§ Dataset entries
^^^^^^^^
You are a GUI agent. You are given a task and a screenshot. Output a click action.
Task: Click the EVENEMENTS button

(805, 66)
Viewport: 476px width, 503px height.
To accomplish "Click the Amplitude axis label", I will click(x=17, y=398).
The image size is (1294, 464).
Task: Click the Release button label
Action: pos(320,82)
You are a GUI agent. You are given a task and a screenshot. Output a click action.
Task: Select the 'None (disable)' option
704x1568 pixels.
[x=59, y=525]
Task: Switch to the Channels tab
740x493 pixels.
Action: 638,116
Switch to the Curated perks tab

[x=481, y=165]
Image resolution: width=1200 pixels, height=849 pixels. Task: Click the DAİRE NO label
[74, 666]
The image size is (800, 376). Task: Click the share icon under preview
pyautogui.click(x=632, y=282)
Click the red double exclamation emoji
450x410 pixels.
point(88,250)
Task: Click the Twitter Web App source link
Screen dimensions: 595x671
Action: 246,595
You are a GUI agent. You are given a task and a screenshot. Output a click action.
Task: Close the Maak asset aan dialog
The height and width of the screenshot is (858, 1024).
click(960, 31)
^^^^^^^^
§ PROBLEM DESCRIPTION
From the line holding "Task: Click the Twitter Web App source link" through the last line above, reproduce each line exactly and add nothing.

§ SOLUTION TO THIS PROBLEM
Task: Click the Twitter Web App source link
Screen dimensions: 595x671
Action: 246,595
You are a GUI agent. You are given a task and a screenshot. Output a click action.
Task: Close the Maak asset aan dialog
The height and width of the screenshot is (858, 1024).
click(960, 31)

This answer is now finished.